For 15 years, at first in relative obscurity, DONG Energy the largest energy company in Denmark, now Ørsted, did the initial work—the research and development of Inbicon biomass conversion technology. It advanced, step by painstaking step, from lab bench to successive pilot plants to a demonstration refinery capable of turning soft lignocellulose into 2 million gallons a year of cellulosic ethanol.

After five years of rigorous refinery testing, equipment upgrades, rebuilding for process improvements, rebuilding again to add mixed-sugar fermentation, Ørsted is fully justified in believing that Inbicon technology is now “the most sustainable and energy-efficient [cellulosic ethanol] process in the world today.”

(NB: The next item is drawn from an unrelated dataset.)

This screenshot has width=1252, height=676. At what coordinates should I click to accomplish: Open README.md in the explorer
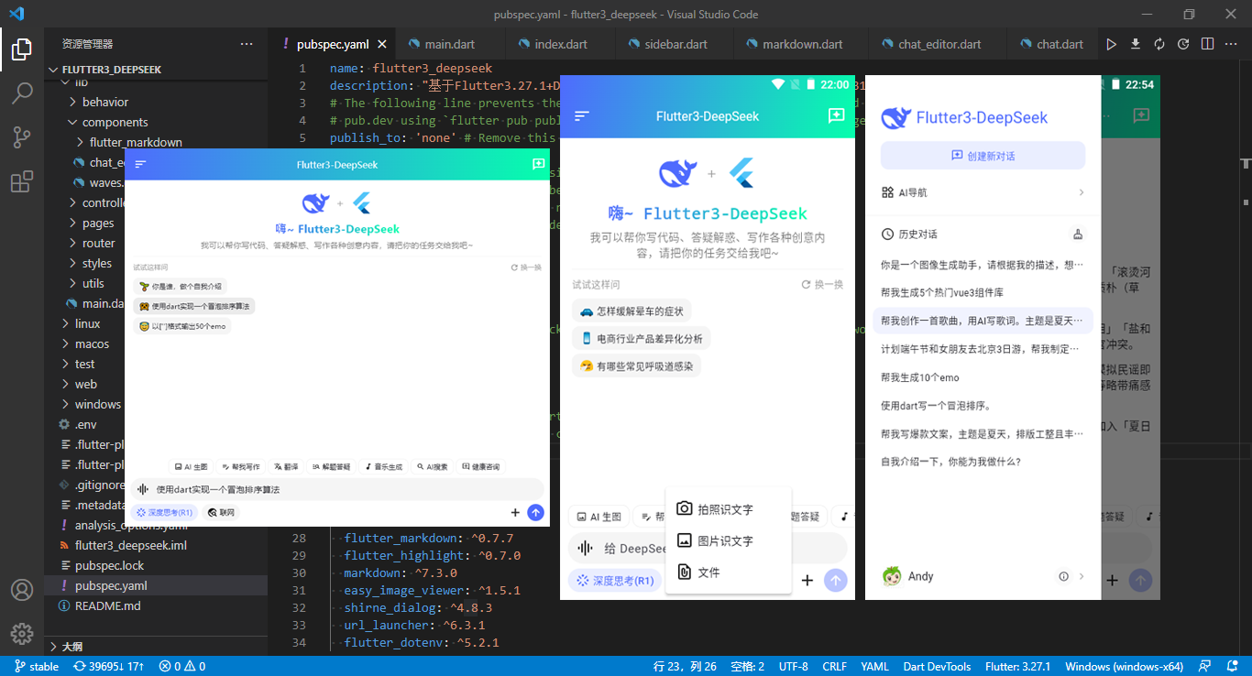point(107,605)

On a parallel marketing track in the U.S. for six years, Inbicon’s partner Leifmark had an epiphany. Green investors don’t care what your technology can do. What counts is what it can do for them.

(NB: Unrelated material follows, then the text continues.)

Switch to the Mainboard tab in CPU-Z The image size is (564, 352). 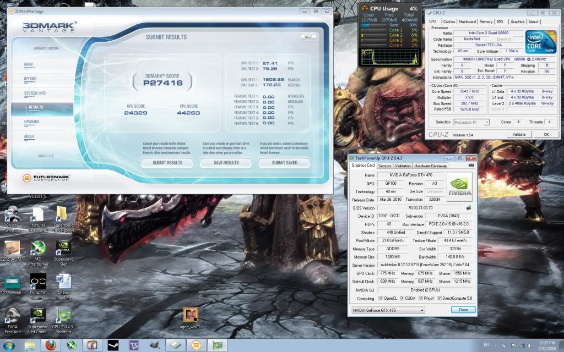[x=467, y=22]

They asked, is it profitable, sustainable, socially and environmentally responsible? In other words, can you turn it into a great business?

In 2017 New Energy Blue, whose Founding Partners who have been working on the Inbicon technology–some since its inception, was invited to launch the technology commercially in the Americas. New Energy Blue has developed a total business model: New Energy Biomass Refinery, putting the Inbicon technology at its core. And why we custom-design and self-perform each phase of a project, wringing out the risk in both the business structure and the execution.

For example, we began with a low-cost yet comprehensive site-and-situation-specific analysis, ending with a pro forma, that predicts project success before advancing to Phase 2 engineering. Biomass supply chain options; commodity pricing, buying, and selling; consumables such as enzymes; technology platform trade-offs; carbon intensity reduction; automated systems; performance guarantees; waste water recycling; access to rail, highway, and utilities; permitting and legal; CapEx and OpEx, co-locating synergies or greenfield advantages—everything has to gel. Including a process that can now commercialize the lowest carbon and highest octane transportation fuel without a drop of fresh water used in processing.

Nobody can afford less than success. Not on the first project or the 101st.